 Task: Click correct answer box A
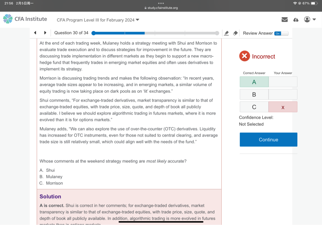(254, 82)
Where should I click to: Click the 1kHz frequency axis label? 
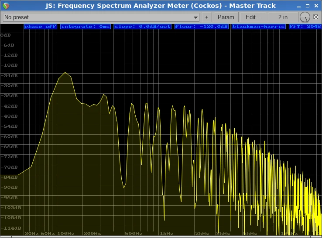(166, 234)
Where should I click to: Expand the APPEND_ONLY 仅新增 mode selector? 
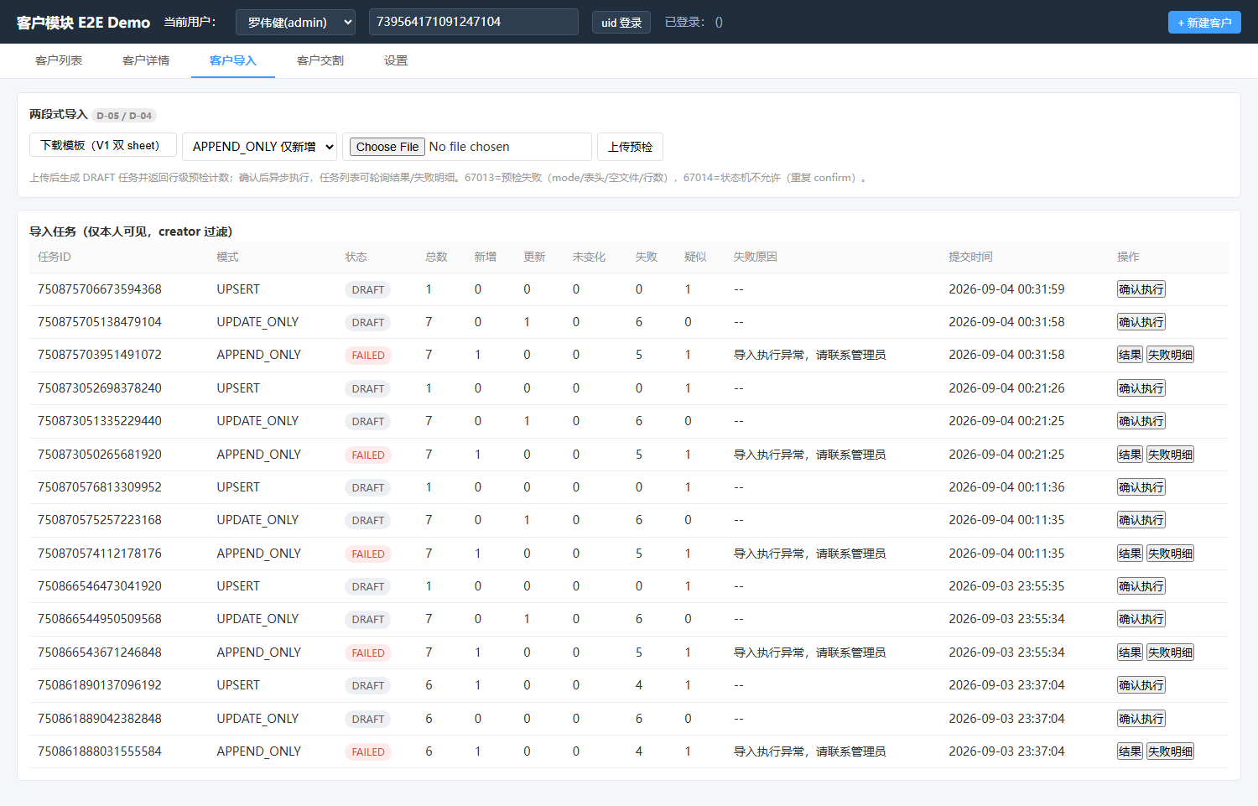point(259,147)
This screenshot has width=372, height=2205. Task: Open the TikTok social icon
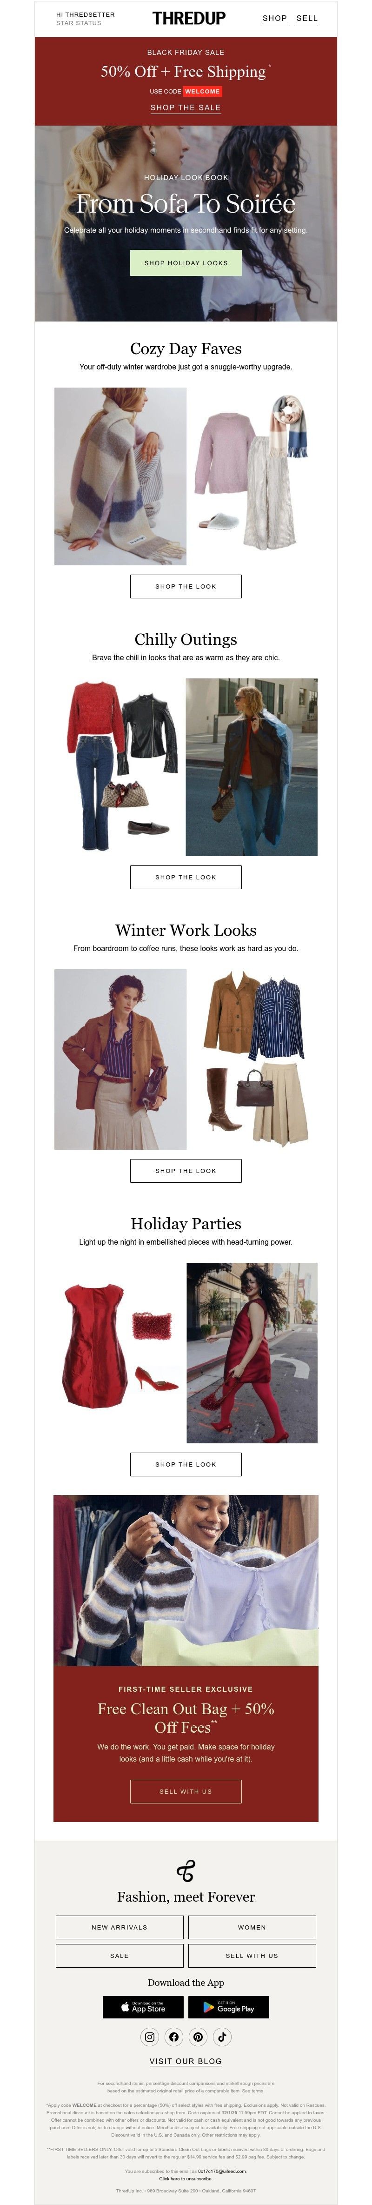point(222,2036)
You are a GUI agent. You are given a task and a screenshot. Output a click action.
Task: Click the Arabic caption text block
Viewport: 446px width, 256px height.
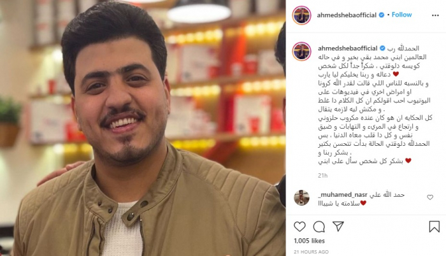tap(375, 104)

_AIM OF THE EXERCISE_
Write out exactly the lines that run from the one containing "Task: Click the Arabic caption text block" to the last line of the entries above, both ends kept, pictures left out.

_RESULT OF THIS TASK_
Task: Click the Arabic caption text block
Viewport: 446px width, 256px height.
tap(375, 104)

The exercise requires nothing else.